1760 - La libellule dans le camp

N. Lygeros

Ecrivain

Pourrais-tu me rappeler l’air de la libellule ?

Musicienne

Oui, bien sûr

Elle commence à siffloter le fameux air.

Ecrivain

Non pas ce passage.

Musicienne

Une mesure particulière alors ?

Ecrivain

Non, seulement le leitmotiv.

Musicienne

Le thème alors…

Ecrivain

Oui, si tu préfères.

Elle fredonne le thème cette fois…

Il commence à écrire.

Musicienne

Qu’écris-tu ?

Ecrivain

Non, ne t’interromps pas… Un temps. J’ai besoin d’entendre ce passage.

Musicienne

Si tu le désires.

Elle recommence à fredonner à partir de là où elle s’était arrêtée.

Ecrivain

Merci…

Il se penche à nouveau sur son cahier.

Tout en chantant elle tente de lire ce qu’il écrit. Mais en vain.

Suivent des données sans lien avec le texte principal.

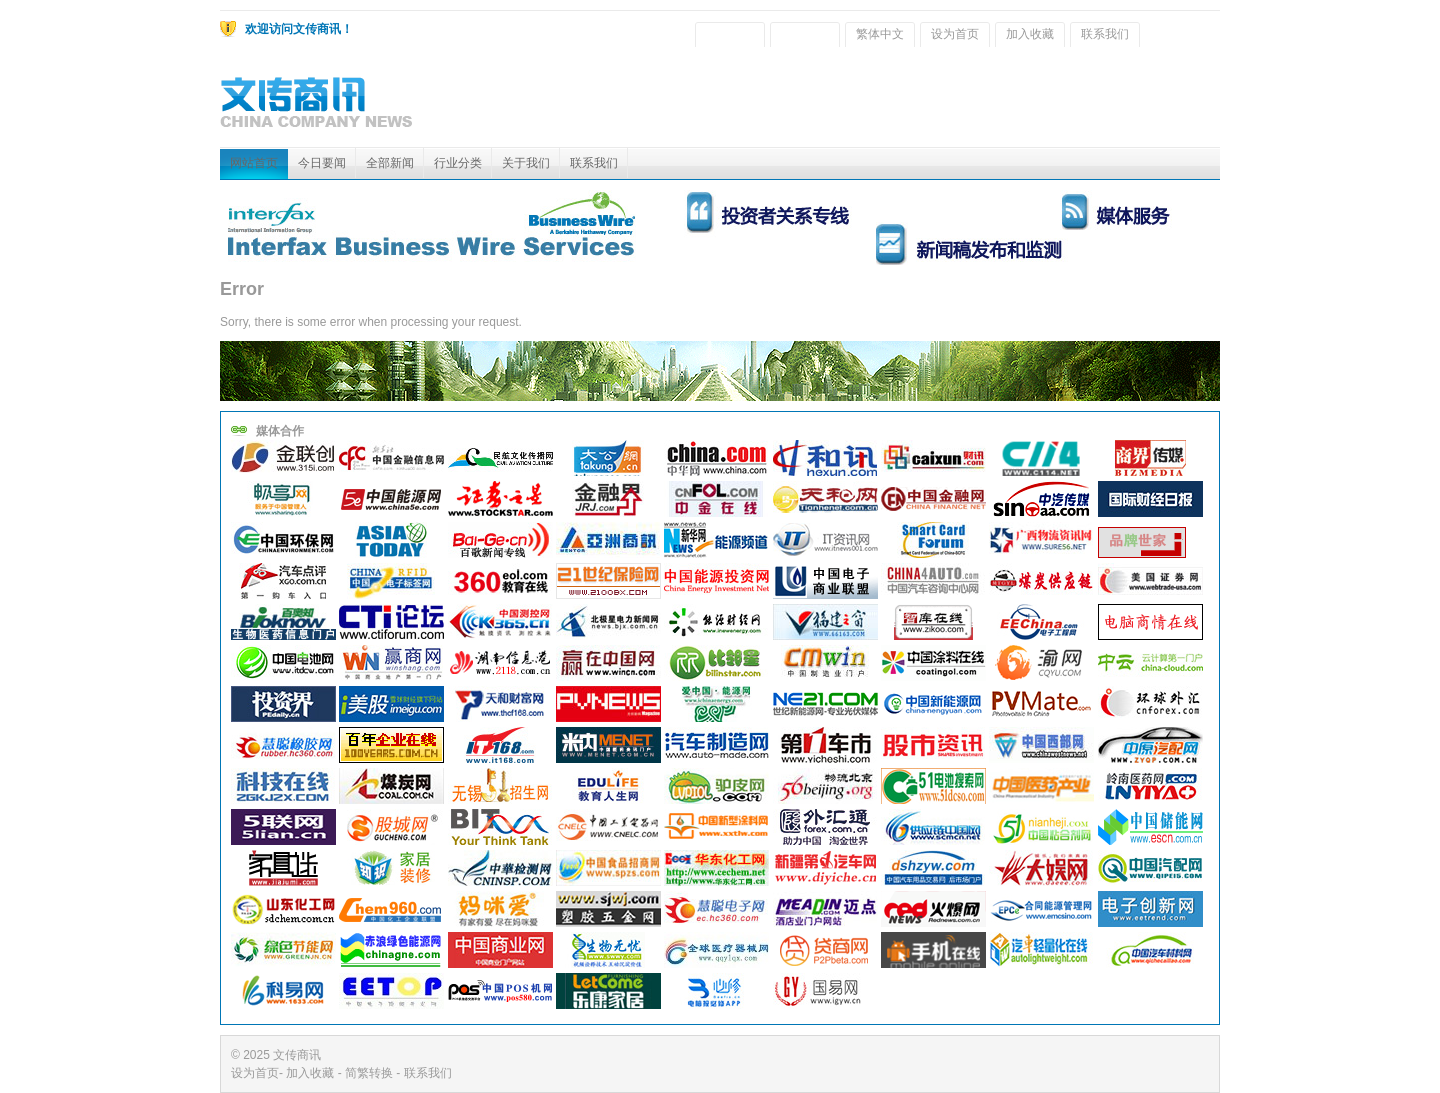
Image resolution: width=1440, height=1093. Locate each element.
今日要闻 (322, 163)
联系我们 (1105, 34)
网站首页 (254, 163)
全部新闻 (390, 163)
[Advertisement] (856, 102)
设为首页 (955, 34)
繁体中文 (880, 34)
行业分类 (458, 163)
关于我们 (526, 163)
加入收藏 (1030, 34)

Il couvre bientôt toute la page de signes. Oui, de signes. C’est le terme le plus adéquat. Car cela restait illisible. Elle était de plus en plus intriguée mais elle n’osait l’interrompre.

Il pensait au silencieux. Il savait qu’il aurait aimé lire son texte.

Il esquissa un sourire…

Elle crut qu’il s’adressait à elle et elle en esquissa un à son tour.

Musicienne

Est-ce suffisant à présent ?

Ecrivain

Comme s’il revenait à lui.

Oui, oui… Merci. Un temps.

As-tu pensé à l’impact de cette libellule dans un camp ?

Musicienne

Tu penses à l’effet papillon ?

Ecrivain

Non, seulement à ces hommes qui sont restés des hommes, malgré les brutes…

Musicienne

Primo Lévi ?

Ecrivain

Entre autres…

Musicienne

C’est vrai qu’ils jouaient de la musique parfois…

Ecrivain

Certains étaient même forcés…

Musicienne

Quelle barbarie !

Ecrivain

Quelle humanité !

Musicienne

Comme s’il avait fallu la première pour relever l’autre…

Ecrivain

Comme si le bruit était nécessaire pour comprendre la musique.

Musicienne

Seulement une fois cela acquis…

Ecrivain

Rien n’est acquis, il faut sans cesse se sacrifier pour le conserver.